Between 45 and 50 percent of Newark residents are underbanked or have no bank account.
“Either because they’ve never had a bank account, or they don’t trust the bank to keep their money,” said Catherine Wilson, President of United Way of Essex and West Hudson. She says some residents have been boxed out of opening a bank account.
“Because they’ve had an issue with a bank in the past and they might owe a bank some money,” Wilson said. “They end up having to use check cashing centers which takes a percentage of their paycheck. So, they’re not even able to get all of their money that they’ve earned right off of the bat. Unfortunately, that’s sort of the norm for a lot of our residents. We’re just trying to make sure that they have access to the bank account.”

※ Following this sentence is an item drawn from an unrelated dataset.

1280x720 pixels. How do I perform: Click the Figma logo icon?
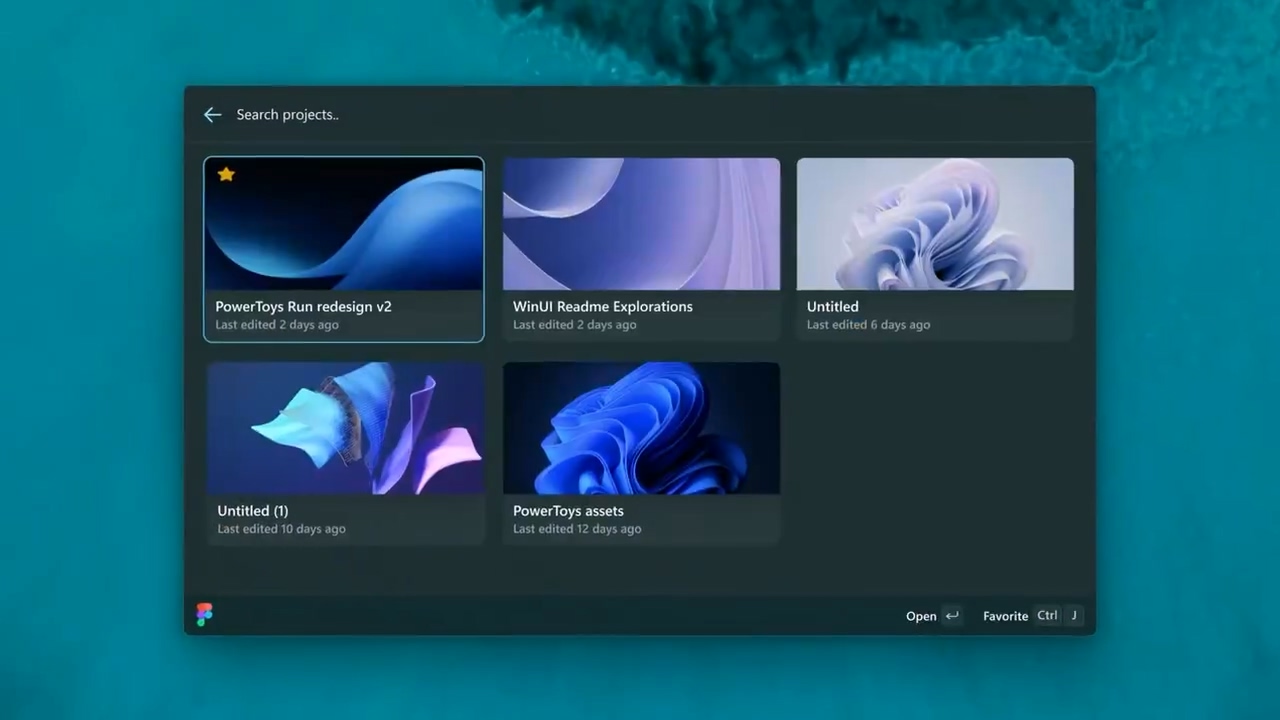205,615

Newark is one of many cities part of Bank On, a national program funded by the Cities for Financial Empowerment Fund. The initiative is designed to help residents obtain free or low-cost bank accounts, while teaching financial literacy.

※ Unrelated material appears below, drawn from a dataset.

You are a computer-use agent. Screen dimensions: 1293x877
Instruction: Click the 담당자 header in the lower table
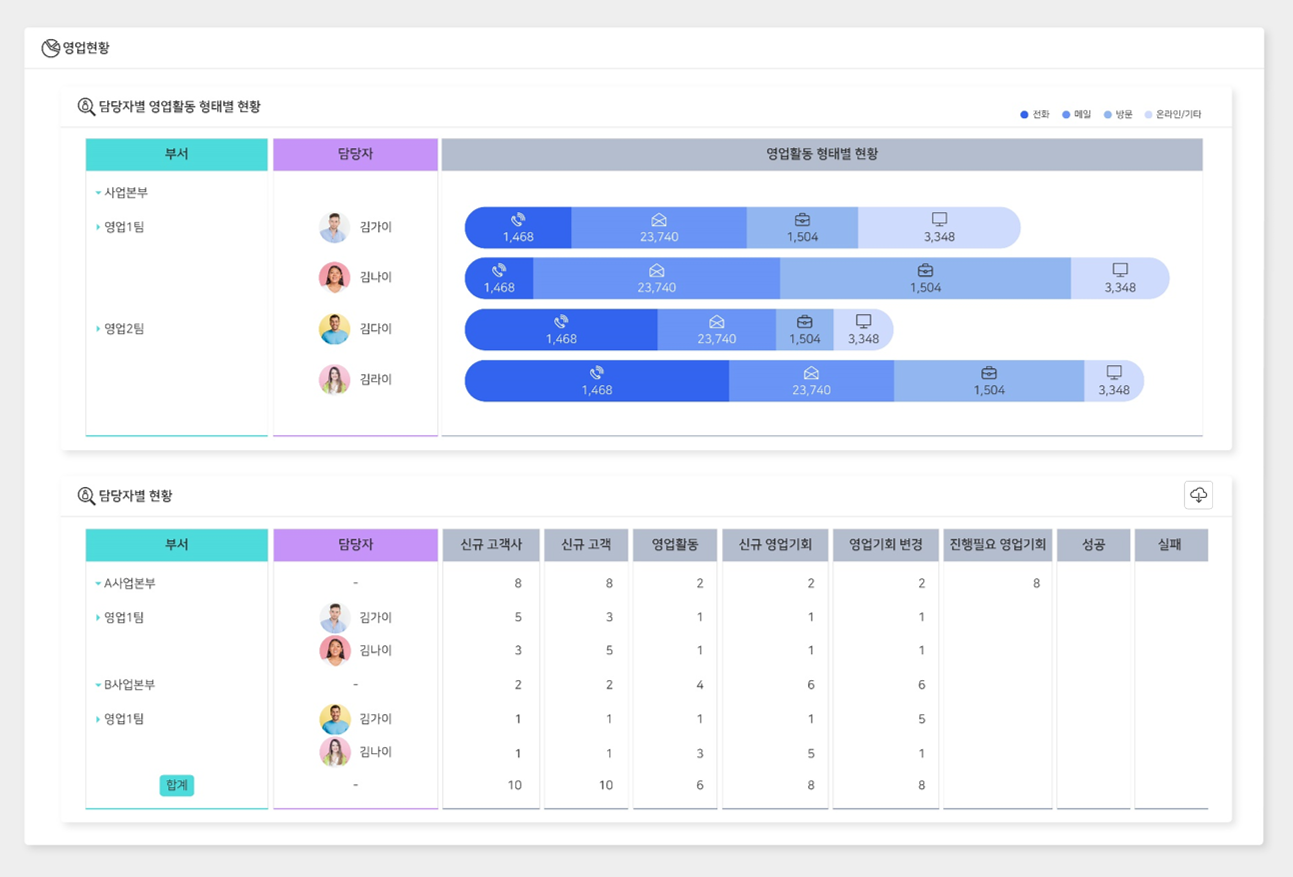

“It’s just beneficial all around the board. You can’t buy a home if you don’t have banking information, years of history of banking information, you can’t buy a home. This keeps a lot of our residents in the quagmire of poverty,” said Yusef Ismail, Director of Programs at United Way of Essex and West Hudson.
The Bank On Newark initiative isn’t only targeting adults, says Aisha Glover, President of the Newark Alliance, a non-profit dedicated to revitalizing the city.
“Terribly important to get young people banked in the city. The earlier the better. If you think about the legislation that recently passed at the state level, the fact that they are targeting financial literacy in middle school should pretty much tell you everything you need to know. And some programs are starting even much younger.”
Some of Bank On Newark’s partners include Wells Fargo, Chase, Citi, Bank of America, and Capital One.